As an active Esri user, Case took part in the offer to beta test Esri's Community Analyst product, a cloud-based Software-as-a-Service solution. "Right away, I was working with the solution, pulling up data," says Case. "It was so much easier to have information readily available for the areas around West Plains, instead of having to research and pull up data from the census and manipulate it into something that would make sense for a marketing program."
Community Analyst is an online GIS application, delivered as a service via any browser. It is specifically designed for government agencies like the West Plains department of economic development. While the city has a lot of GIS experience, the solution can also be used by organizations that have little or no technical GIS experience. Further, since the application is hosted in the cloud by Esri, Community Analyst customers need not be concerned with allocating and maintaining supporting hardware or installing additional software on the premises.
Through the online data and mapping tools, Case is able to quickly explore the geographic characteristics of any area and develop the right strategies for attracting more business in his community. Case and his staff have access to thousands of demographic, health, economic, and business data variables that help them discover patterns, relationships, and trends and analyze unique community characteristics for their geographic region.
Esri's Tapestry Segmentation Profile data is also included and provides insight into particular types of people who live in each neighborhood, including demographic and socioeconomic characteristics and preferences. This type of detailed information, such as what TV shows people watch or what magazines they read, is invaluable in assisting businesses to understand who is living in the area and what their preferences are.
Case creates maps and reports that provide information that is useful to the commercial developers he is working to attract. Pertinent data like that described above is used by retailers, offices, and light-manufacturing organizations to make the sound decision to relocate in West Plains.
Perhaps the biggest eye-opener for Case and the commercial developers he works with was the data counts provided for regions around the city. The 2000 Census population for the City of West Plains was 10,866. Since the data available through Community Analyst is Esri Updated Demographic data for 2010/2015, it has more accurate counts. The demographic data is built on Census 2000 and updated annually to give current-year estimates and five-year projections for categories including population, households, income, and housing.

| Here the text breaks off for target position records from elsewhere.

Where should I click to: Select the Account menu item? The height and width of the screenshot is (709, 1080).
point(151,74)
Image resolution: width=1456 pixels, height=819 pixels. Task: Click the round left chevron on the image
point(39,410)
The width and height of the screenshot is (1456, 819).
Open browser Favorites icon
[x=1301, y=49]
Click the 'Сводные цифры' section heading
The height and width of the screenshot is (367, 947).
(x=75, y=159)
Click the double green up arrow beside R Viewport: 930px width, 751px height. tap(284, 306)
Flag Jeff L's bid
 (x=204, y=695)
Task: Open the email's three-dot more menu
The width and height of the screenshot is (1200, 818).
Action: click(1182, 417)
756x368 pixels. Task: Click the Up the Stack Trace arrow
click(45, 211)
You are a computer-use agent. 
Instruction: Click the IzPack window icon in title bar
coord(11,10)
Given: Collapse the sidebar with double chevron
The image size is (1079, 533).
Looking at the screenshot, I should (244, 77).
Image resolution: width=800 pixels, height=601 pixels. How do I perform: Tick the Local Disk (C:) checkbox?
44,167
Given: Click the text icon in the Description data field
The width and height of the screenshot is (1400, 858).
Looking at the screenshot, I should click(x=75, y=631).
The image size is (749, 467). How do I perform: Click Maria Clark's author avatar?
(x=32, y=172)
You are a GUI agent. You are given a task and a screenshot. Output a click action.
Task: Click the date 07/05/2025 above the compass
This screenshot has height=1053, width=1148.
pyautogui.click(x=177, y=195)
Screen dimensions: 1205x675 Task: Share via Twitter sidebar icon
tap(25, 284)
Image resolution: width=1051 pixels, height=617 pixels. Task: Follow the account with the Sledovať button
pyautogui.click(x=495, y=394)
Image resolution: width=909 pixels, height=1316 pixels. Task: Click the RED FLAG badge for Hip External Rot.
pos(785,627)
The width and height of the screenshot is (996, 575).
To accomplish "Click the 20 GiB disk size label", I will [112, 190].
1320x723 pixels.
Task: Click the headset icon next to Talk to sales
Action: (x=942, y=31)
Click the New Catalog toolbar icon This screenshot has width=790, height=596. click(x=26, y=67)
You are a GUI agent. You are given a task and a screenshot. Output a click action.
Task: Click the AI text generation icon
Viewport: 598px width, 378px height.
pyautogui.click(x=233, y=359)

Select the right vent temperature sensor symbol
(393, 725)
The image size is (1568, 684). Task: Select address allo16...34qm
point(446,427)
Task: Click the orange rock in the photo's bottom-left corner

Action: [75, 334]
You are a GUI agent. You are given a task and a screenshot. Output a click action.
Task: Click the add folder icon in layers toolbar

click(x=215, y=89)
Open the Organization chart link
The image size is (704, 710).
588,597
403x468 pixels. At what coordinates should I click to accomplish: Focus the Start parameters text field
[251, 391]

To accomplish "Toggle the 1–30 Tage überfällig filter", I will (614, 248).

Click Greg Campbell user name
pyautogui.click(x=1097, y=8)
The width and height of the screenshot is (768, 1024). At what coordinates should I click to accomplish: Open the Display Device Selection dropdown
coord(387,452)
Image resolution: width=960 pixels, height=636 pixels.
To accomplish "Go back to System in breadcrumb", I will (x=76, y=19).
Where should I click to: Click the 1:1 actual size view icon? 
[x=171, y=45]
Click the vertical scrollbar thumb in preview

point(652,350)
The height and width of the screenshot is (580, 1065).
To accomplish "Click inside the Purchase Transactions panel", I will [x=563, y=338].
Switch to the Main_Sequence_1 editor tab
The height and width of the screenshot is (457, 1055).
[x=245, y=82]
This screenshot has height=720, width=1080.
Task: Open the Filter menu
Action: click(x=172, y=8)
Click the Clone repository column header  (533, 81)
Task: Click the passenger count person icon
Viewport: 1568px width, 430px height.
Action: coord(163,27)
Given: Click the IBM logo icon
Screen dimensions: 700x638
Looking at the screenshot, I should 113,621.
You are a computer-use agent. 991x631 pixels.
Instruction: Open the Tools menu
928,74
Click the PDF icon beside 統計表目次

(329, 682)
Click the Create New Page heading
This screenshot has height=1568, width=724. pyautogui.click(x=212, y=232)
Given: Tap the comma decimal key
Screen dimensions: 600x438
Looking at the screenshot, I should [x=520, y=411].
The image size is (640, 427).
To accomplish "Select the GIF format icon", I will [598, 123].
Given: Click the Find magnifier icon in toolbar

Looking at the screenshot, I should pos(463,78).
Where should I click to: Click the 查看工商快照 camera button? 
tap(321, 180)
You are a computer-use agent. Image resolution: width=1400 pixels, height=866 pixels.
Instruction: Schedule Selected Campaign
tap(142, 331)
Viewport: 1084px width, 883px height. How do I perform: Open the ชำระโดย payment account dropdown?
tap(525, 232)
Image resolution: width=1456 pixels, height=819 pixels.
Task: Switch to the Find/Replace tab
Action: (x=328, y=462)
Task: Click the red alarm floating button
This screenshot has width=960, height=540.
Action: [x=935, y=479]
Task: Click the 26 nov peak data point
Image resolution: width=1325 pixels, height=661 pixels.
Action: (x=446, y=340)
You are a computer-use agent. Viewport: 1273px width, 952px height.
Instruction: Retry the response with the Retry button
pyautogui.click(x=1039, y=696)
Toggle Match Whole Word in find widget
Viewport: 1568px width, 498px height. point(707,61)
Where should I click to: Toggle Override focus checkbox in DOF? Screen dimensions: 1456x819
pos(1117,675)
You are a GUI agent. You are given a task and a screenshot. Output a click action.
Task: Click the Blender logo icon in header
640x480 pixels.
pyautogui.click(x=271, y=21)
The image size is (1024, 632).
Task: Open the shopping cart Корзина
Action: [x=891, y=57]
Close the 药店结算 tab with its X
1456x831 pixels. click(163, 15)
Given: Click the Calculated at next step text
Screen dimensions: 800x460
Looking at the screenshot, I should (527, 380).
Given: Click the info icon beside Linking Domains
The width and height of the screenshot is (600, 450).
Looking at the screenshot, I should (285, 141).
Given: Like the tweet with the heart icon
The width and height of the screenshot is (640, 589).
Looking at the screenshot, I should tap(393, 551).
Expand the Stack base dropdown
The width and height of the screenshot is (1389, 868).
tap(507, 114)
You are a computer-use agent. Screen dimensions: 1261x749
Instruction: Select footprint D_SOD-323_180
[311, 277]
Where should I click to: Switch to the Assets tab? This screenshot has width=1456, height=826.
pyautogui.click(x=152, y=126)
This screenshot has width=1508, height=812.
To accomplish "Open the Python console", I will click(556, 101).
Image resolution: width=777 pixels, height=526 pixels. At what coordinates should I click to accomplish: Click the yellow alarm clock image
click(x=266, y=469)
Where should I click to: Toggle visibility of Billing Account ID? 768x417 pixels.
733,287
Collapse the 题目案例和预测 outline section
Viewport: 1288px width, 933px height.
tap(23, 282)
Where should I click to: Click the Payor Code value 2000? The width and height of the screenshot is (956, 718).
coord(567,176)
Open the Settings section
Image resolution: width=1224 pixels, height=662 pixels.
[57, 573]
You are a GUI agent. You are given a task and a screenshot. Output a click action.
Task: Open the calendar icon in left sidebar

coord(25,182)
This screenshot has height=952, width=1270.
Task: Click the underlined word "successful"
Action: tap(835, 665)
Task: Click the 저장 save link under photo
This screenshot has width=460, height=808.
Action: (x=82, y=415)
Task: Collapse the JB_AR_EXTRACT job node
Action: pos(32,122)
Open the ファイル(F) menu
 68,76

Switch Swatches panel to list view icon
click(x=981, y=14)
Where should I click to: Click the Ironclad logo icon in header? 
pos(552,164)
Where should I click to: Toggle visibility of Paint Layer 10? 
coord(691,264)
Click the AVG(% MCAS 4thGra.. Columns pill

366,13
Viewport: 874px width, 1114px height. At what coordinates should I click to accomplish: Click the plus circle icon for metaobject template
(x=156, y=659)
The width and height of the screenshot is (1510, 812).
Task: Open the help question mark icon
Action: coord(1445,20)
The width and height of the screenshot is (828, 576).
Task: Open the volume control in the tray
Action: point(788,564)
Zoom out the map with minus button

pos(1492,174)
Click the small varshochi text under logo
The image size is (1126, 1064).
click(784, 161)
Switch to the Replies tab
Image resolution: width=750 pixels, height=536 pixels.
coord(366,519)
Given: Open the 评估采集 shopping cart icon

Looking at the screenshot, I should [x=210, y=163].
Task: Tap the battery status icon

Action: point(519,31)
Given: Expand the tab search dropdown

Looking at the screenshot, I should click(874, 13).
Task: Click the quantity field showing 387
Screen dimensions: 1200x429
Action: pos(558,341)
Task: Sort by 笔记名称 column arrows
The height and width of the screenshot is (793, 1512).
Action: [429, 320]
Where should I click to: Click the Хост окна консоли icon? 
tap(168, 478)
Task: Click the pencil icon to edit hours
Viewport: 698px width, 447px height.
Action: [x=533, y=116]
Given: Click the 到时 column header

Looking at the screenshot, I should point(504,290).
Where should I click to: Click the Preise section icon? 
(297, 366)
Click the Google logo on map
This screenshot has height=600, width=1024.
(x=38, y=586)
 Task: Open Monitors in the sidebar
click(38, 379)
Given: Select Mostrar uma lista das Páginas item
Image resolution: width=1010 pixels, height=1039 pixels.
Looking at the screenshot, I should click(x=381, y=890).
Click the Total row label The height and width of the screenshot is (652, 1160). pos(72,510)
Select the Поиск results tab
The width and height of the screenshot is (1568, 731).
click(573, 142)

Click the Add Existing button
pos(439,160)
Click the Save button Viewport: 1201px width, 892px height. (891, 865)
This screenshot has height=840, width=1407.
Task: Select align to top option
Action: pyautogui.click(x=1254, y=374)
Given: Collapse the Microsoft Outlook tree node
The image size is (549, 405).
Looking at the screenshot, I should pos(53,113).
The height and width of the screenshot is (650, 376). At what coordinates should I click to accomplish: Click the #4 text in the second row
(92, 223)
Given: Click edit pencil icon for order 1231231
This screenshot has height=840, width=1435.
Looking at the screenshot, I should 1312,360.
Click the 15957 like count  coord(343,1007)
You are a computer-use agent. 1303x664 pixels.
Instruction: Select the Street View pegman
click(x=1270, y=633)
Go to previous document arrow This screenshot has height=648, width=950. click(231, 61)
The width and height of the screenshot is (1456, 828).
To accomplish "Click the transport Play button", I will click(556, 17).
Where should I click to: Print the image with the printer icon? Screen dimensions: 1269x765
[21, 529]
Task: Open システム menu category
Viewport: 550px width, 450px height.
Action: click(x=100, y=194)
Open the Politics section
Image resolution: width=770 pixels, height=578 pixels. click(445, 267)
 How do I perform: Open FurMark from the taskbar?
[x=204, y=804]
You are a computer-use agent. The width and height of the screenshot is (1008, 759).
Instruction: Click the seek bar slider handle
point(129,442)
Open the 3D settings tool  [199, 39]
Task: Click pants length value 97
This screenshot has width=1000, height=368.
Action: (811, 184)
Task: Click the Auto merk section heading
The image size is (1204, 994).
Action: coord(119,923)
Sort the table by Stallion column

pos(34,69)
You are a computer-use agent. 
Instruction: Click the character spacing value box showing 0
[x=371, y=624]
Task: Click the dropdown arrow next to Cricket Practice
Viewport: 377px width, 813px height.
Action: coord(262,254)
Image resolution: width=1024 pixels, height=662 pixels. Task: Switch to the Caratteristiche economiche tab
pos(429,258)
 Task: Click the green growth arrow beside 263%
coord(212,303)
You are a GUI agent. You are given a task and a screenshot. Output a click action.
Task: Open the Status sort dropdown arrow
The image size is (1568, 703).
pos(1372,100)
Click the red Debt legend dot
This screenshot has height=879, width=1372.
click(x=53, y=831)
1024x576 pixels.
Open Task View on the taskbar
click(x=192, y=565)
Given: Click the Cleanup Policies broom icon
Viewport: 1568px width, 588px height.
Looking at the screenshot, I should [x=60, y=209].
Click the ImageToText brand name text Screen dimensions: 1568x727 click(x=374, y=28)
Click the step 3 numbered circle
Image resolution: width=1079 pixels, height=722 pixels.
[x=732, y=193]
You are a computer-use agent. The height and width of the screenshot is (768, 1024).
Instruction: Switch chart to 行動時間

"When we pulled up ZIP Code data for the city, we found that the population counts were in fact almost double what the 2000 Census counted," says Case. "When I showed this to the developers, we started getting a little more interest in the community, even during such a sour economy."
Being able to map this information was a big positive for this rural community. "Having access to this data was a definite benefit," continues Case. "Many times, it is difficult to get updated information for rural areas like ours outside a larger metropolitan statistical area."
Community Analyst also comes with customized drive times and rings that can be selected to find out even more about the types of people who live in a particular area. "While some might think that one-, three-, and five-mile drive times are archaic, this kind of travel data is so important for the organizations we are trying to attract to the area," says Case. "If we were to do this ourselves, we would have had to build quite an interesting model to figure this out, and it would have taken some time. Having this readily available saved staff time and taxpayers' money."